Un comité de pilotage réunissant les représentants des acteurs Industriels (DCN, THALES, VEOLIA, la Chambre Régionale de Commerce et d’Industrie), les représentants des acteurs de la recherche et de l’enseignement (IFREMER, IUEM/UBO/CNRS) est accueilli par le Technopole Brest Iroise qui apporte ses moyens et son expérience. Au delà de l’organisation de la réponse à l’appel à projet de pôle, ce comité met en place les structures de la gouvernance future avec les adhérents, les pouvoirs publics et les acteurs homologues de la Région PACA, et organise le démarrage des premiers projets.

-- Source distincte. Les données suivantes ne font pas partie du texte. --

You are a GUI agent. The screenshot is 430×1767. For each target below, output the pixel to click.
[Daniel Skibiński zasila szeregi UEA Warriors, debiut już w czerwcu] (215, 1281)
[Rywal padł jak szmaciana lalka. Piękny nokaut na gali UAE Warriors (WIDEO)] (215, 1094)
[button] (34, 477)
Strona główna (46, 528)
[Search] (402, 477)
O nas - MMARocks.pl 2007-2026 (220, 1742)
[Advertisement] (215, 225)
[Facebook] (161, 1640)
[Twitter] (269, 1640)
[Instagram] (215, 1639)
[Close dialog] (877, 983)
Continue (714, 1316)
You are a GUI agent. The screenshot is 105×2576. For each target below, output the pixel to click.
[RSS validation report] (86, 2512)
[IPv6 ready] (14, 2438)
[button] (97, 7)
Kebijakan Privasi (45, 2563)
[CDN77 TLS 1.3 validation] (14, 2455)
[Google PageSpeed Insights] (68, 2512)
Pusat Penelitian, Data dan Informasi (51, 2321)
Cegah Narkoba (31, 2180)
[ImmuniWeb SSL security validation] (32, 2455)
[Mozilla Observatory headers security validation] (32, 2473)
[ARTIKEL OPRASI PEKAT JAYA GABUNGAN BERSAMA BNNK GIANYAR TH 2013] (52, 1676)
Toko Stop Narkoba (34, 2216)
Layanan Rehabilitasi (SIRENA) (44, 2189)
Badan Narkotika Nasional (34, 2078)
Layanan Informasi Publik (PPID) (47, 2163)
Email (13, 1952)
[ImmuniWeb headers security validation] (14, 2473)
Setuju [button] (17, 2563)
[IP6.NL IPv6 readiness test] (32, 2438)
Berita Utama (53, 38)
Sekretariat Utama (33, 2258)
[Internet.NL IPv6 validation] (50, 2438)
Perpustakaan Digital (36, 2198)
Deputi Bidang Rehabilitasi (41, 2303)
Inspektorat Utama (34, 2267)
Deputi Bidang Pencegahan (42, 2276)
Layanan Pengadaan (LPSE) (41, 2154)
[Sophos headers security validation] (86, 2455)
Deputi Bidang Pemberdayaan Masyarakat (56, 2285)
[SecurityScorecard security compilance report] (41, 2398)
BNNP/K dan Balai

S’il est déjà une réalité, notamment grâce à la concentration des forces de recherche et à la constance des politiques d’aménagement du territoire au niveau National et Régional, la labellisation comme pôle de compétitivité national conjointement avec PACA, constituerait un formidable accélérateur de réussite au moment où l’Europe va définir sa politique de gestion intégrée des Océans, comme d’autres grands pays maritimes, les USA, le Canada et l’Australie, l’ont déjà fait.

La Mer et les activités maritimes font partie du patrimoine et des richesses de la Bretagne et de ce qui nous unit. Il est de première nécessité que les Bretons du monde entier se mobilisent pour saisir cette chance que constituerait la reconnaissance de ce pôle Mer.